The Restatement Third of Suretyship and Guaranty takes the same approach. Under section 67, subdivision (3) of the Restatement, "When, in an action by the [creditor] against the [debtor] to enforce the underlying obligation, a judgment in favor of the [creditor] is obtained by default . . . , the judgment against the [debtor] is evidence only of its rendition in a subsequent action of the [creditor] against the [surety] to enforce the [surety agreement]." An illustration in the comments makes the meaning of this provision unmistakable: "C sues P on a debt with respect to which S is a secondary obligor [i.e., surety]. A default judgment is entered against P. C then sues S. The default judgment against P does not create a presumption of P's liability. Therefore, C must establish all the elements of S's liability pursuant to the secondary obligation." (Rest.3d Suretyship & Guaranty, § 67, com. c, illus. 5, p. 273.)

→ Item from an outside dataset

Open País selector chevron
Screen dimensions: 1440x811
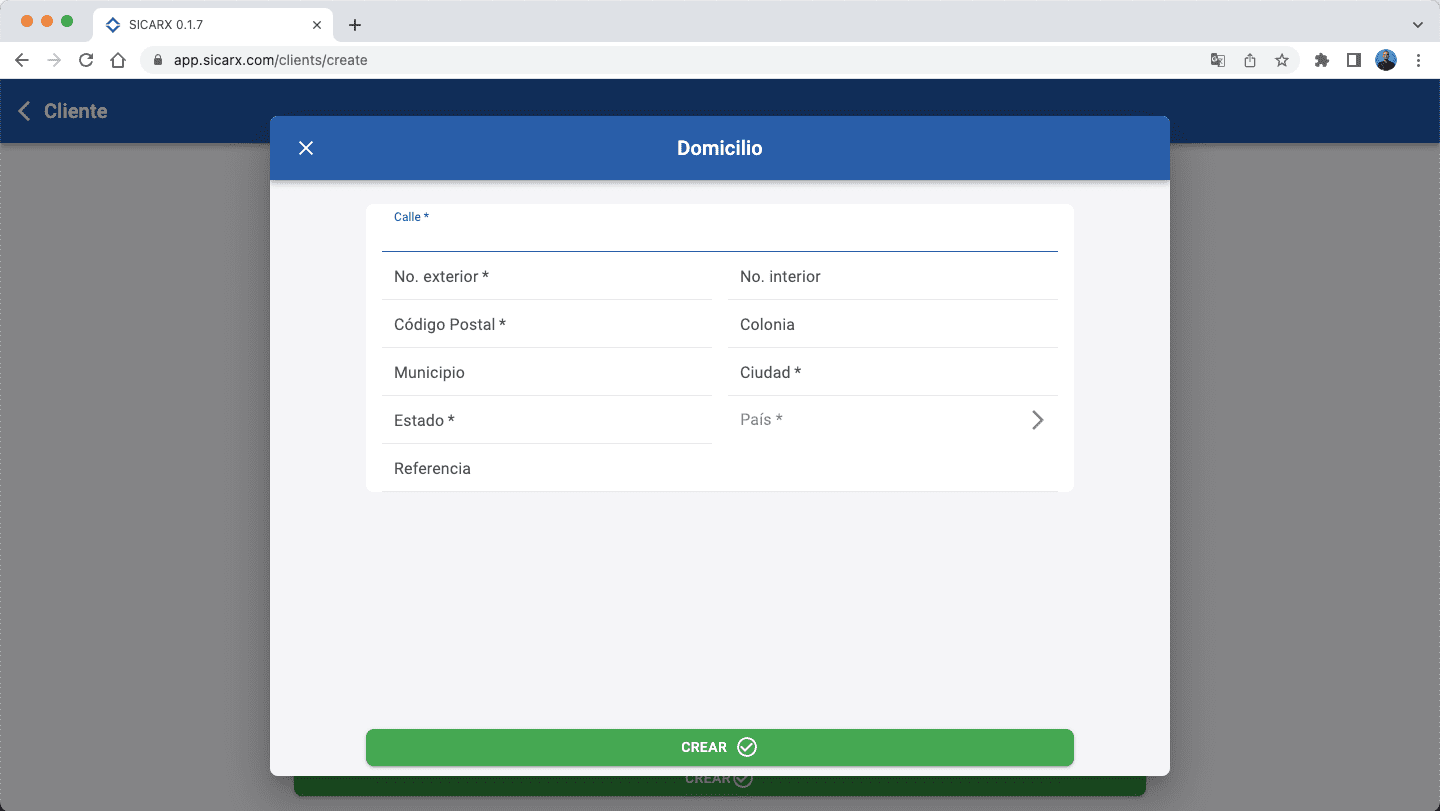tap(1037, 420)
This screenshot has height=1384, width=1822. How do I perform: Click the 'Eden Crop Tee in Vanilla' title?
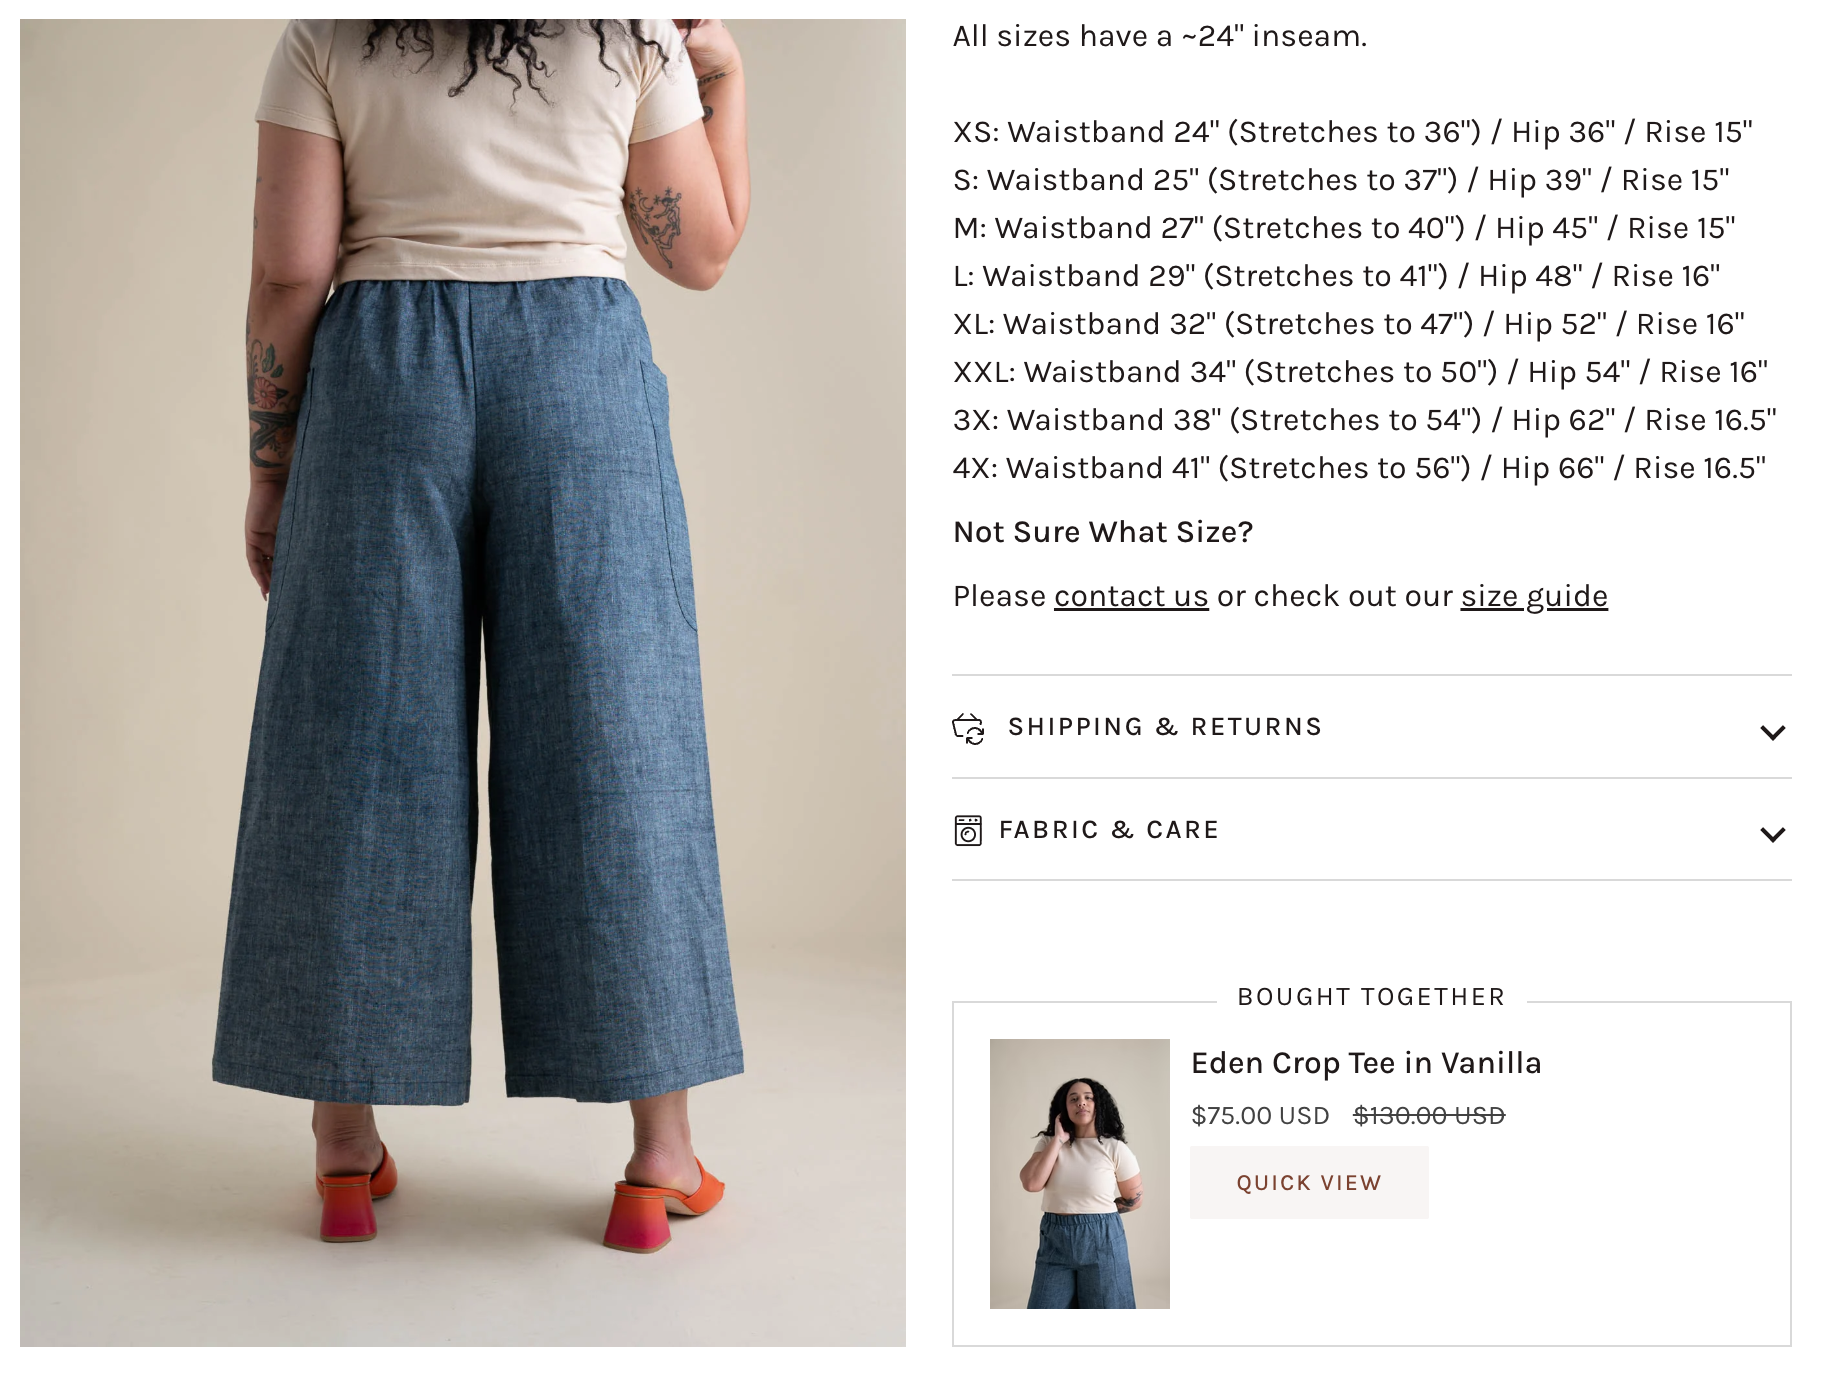1366,1063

Under All Bay, the trial court erred in entering judgment against Abuzaid solely on the basis of the default judgment against Flags. To recover against Abuzaid, Pier 39 was required to prove Flags's liability and its own damages at a trial in which Abuzaid was permitted to participate, and no such trial occurred.

At oral argument, counsel for Pier 39 suggested Abuzaid should be bound in his personal capacity by the trial court's determinations against Flags because he participated in all the relevant hearings on Flags's behalf and made all of the litigation decisions that resulted in Flags's default. Because Pier 39 did not plead and prove alter ego, however, there is no legal basis for finding Abuzaid personally liable solely on the basis of his conduct as a principal of Flags. (See Schoenberg v. Romike Properties (1967) 251 Cal.App.2d 154, 168 ["It is well settled that the authority of the court will be exercised to impose liability under a judgment upon the alter ego who has had control of the litigation"].)

While recognizing the trial court's error, we were concerned the unusual events at the hearings on April 5 and April 20, 2010 might have resulted in a forfeiture of Abuzaid's right to a separate trial, particularly given his effective refusal to participate in the hearing on April 20. Following oral argument on this matter, we requested that the parties submit supplemental briefs addressing the issue of forfeiture.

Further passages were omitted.